The efficacy of current antidoping science and its potential “side effects” for clean athletes cannot be meaningfully assessed with the currently published data. Publishing the deidentified essential data, which are in principle available, would not infringe on the potential of doping tests to catch doping athletes. The absolute minimal requirements for standard quality control reports should be the sensitivity and specificity of each antidoping test, number, and entity of tests conducted on each sample, number of analysis runs for each doping substance tested, number of samples tested, and the number of AAF for each step in the analysis (A and B samples) for every single substance tested. This information, along with blind quality control testing across laboratories needs to be published annually.

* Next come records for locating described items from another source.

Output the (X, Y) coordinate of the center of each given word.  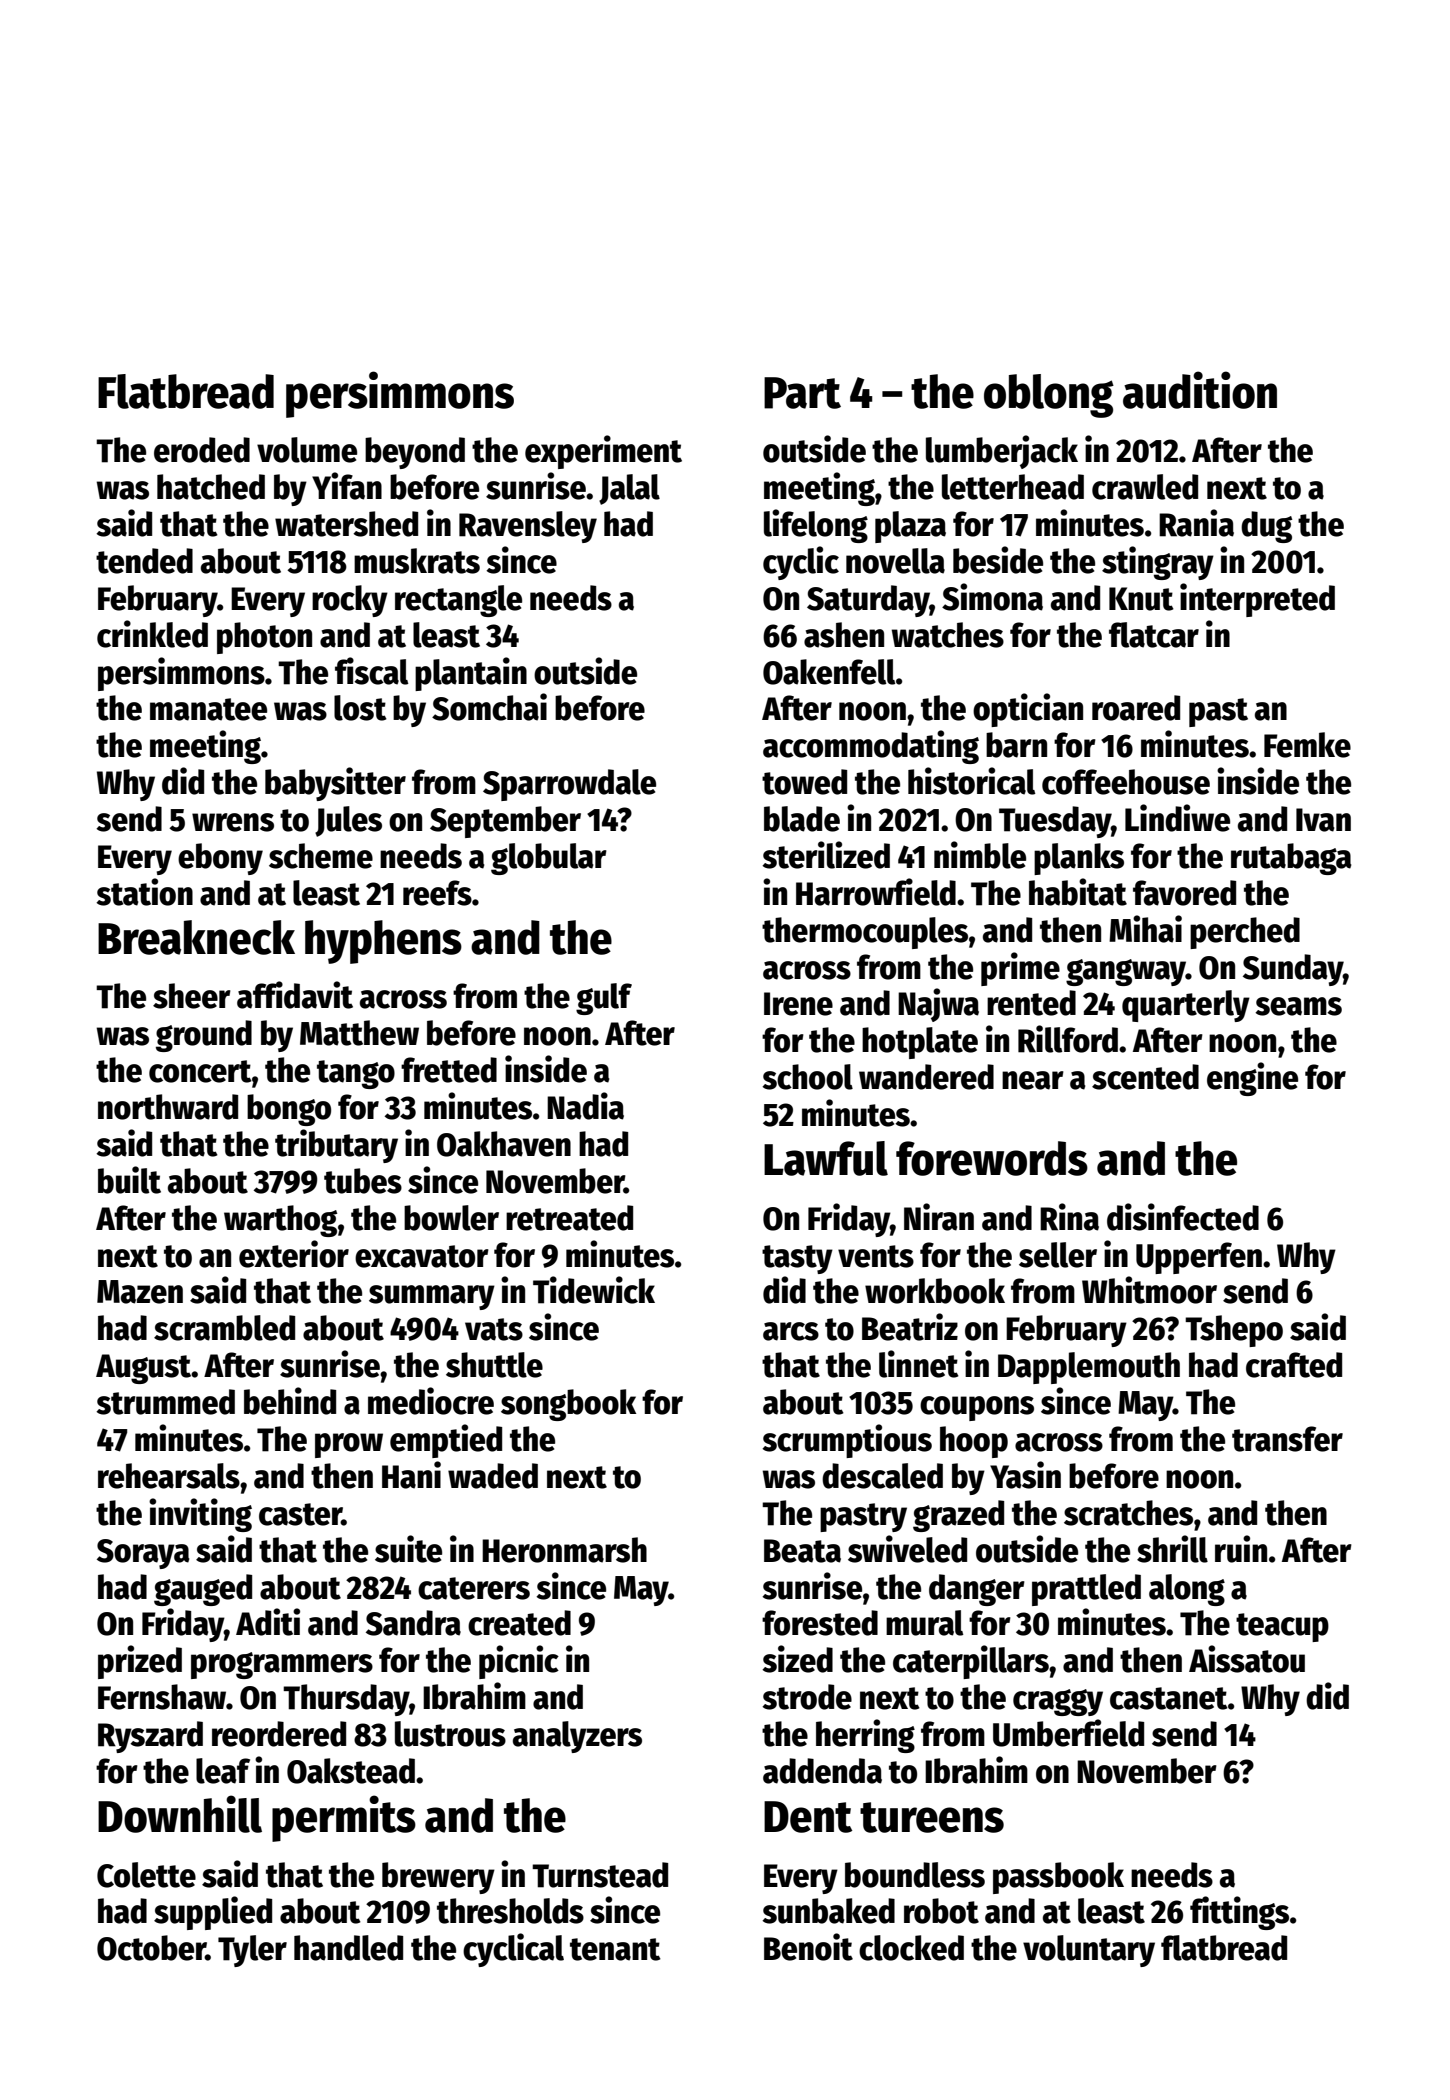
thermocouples (865, 933)
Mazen (140, 1292)
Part (802, 393)
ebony (220, 859)
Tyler (252, 1951)
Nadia (585, 1106)
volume (307, 450)
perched (1245, 933)
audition (1200, 390)
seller (1058, 1255)
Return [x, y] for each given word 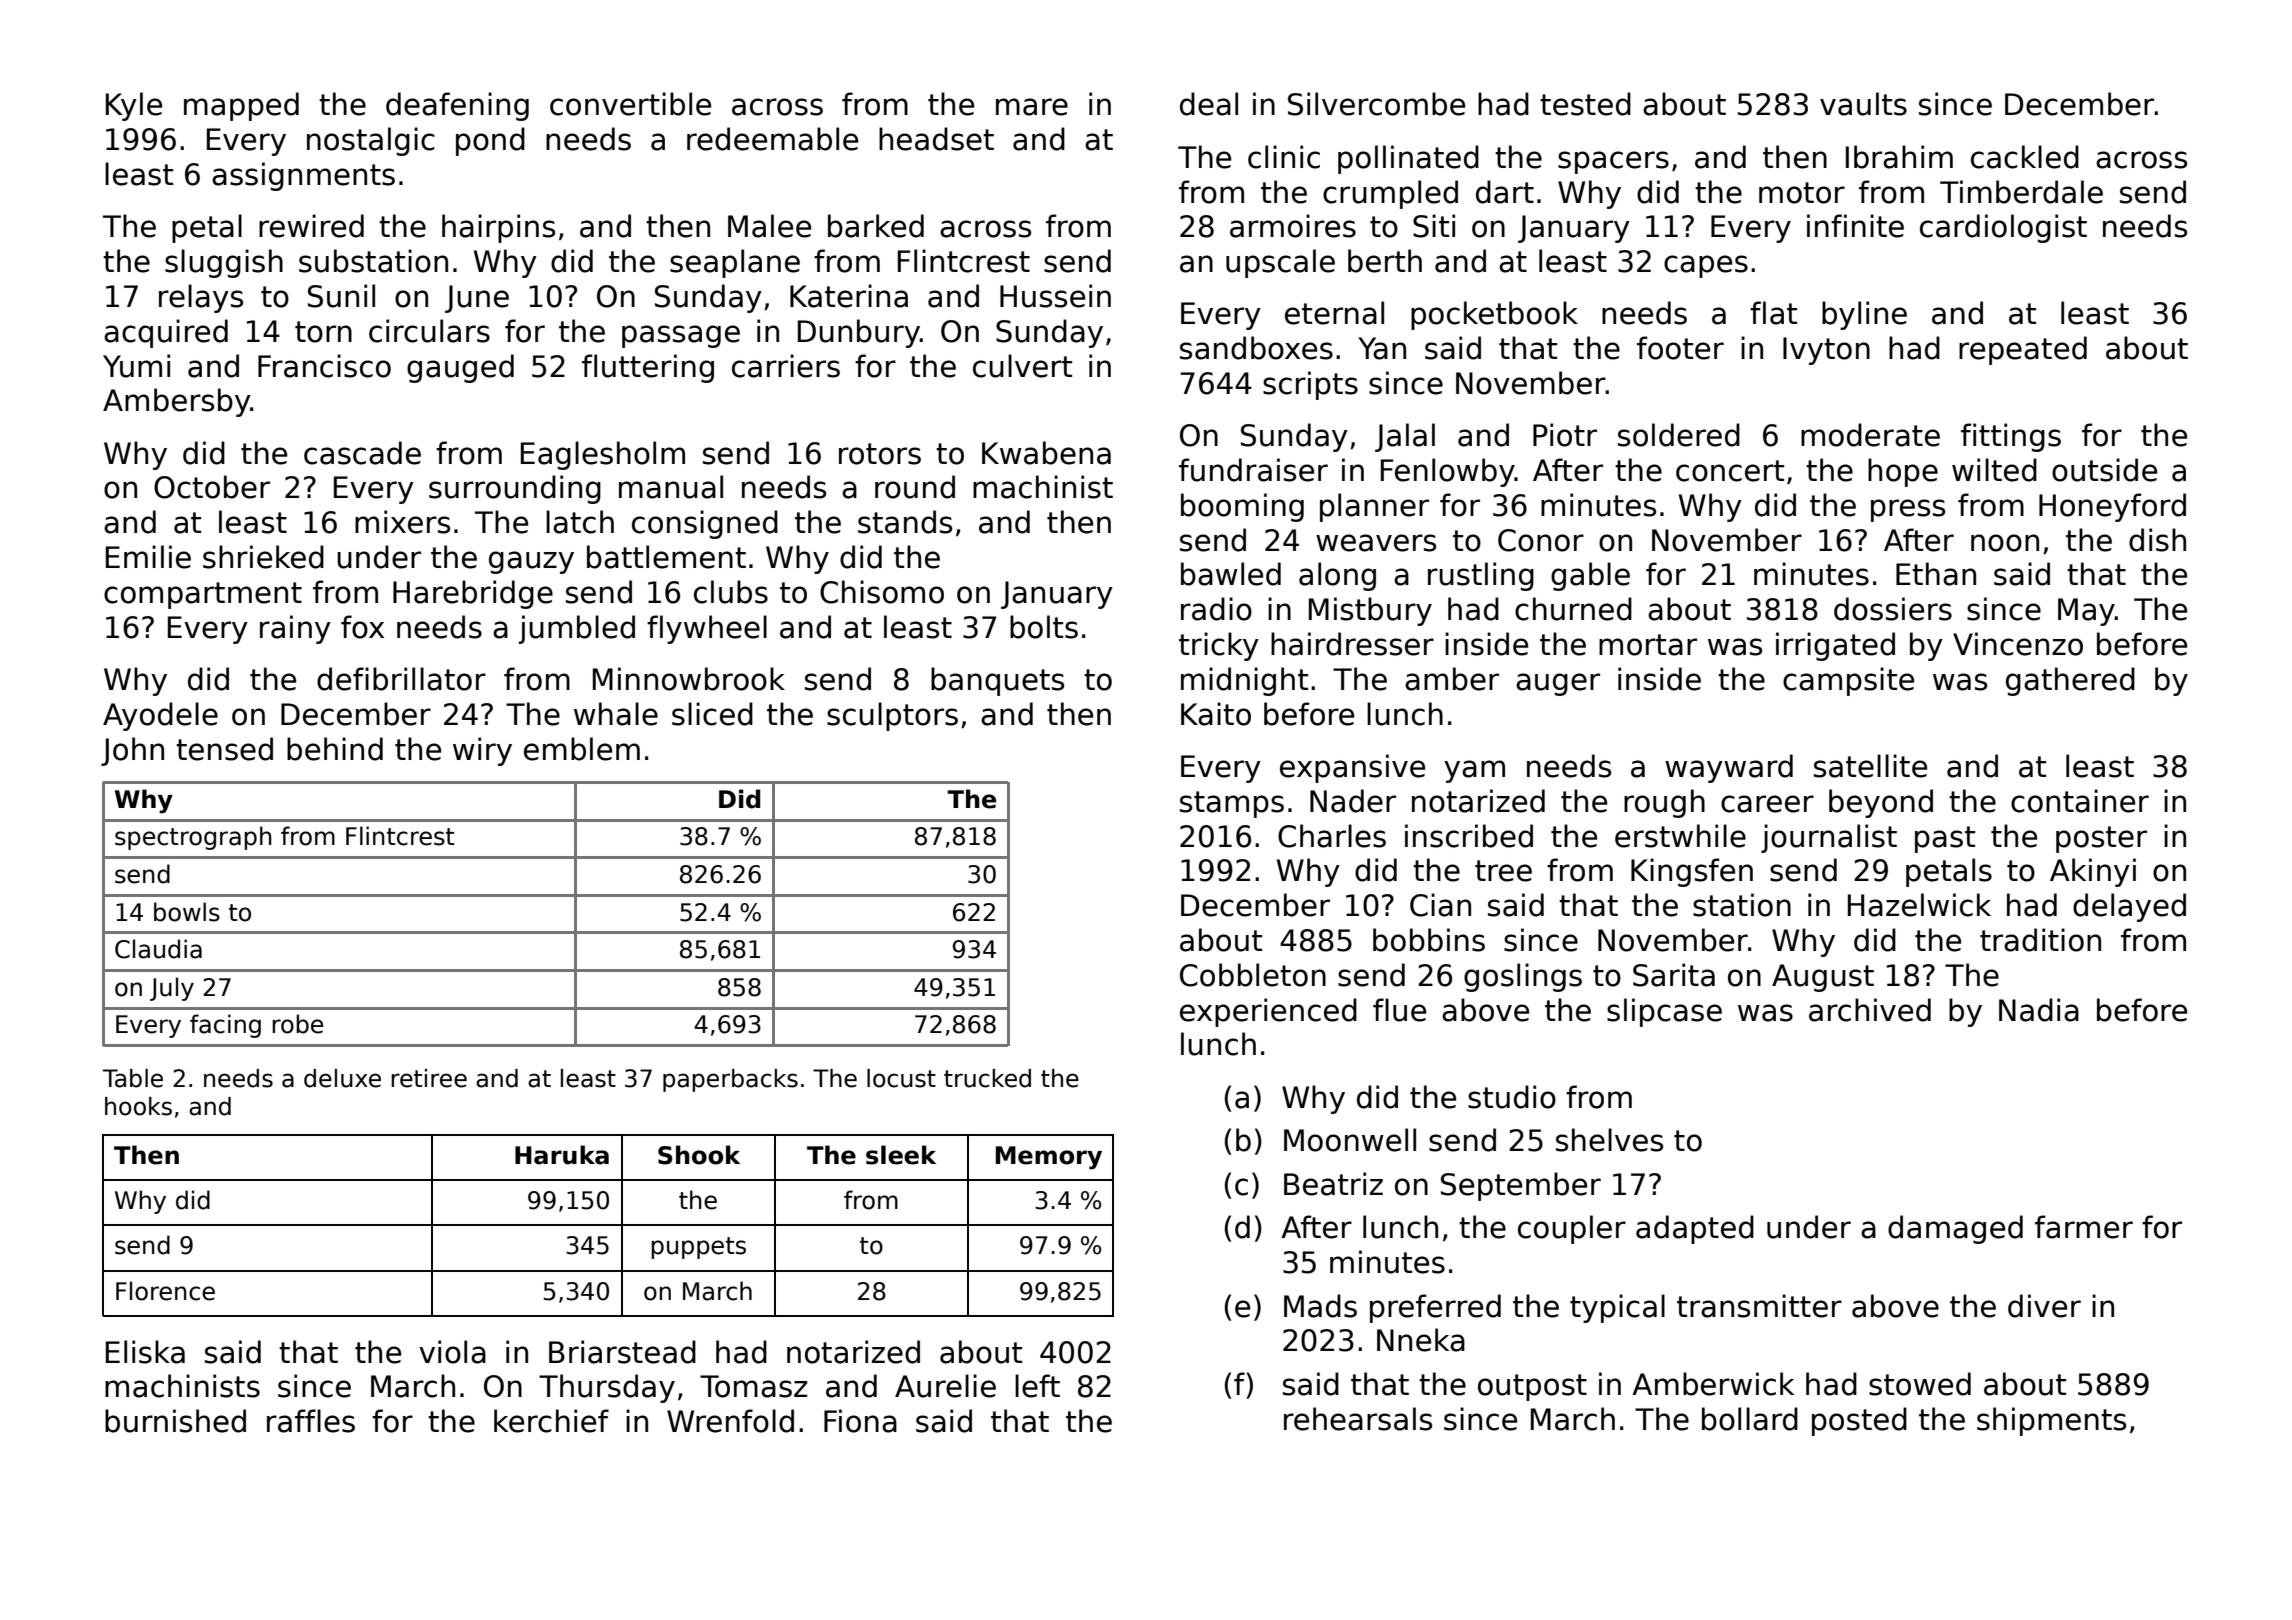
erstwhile [1680, 836]
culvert [1022, 366]
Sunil [341, 296]
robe [298, 1024]
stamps [1232, 804]
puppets [698, 1248]
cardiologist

Publishing these data will pave the way for future testing with a lower FDR to enhance the ability to sanction a greater number of true positive athletes with the smallest likelihood of false positives. Without these essential data “intelligent testing” is limited without adequate quality control measures. For a more effective fight against doping, it is imperative that confirmatory testing by additional procedures independent of those that delivered a positive A-sample test is introduced. While transparency with data is the ultimate starting point to enable researchers to work on optimizing such procedures, it can be foreseen that novel indirect approaches such as the “omics”-based biomarkers that deliver signatures that are indicative of specific doping procedures would have great potential to be used in screening and in confirmatory testing. Resolving the issues raised here would be a game changer for the clean athlete and would make the system more resistant to bribery, corruption, or other commodities aimed at manipulating drug testing outcomes.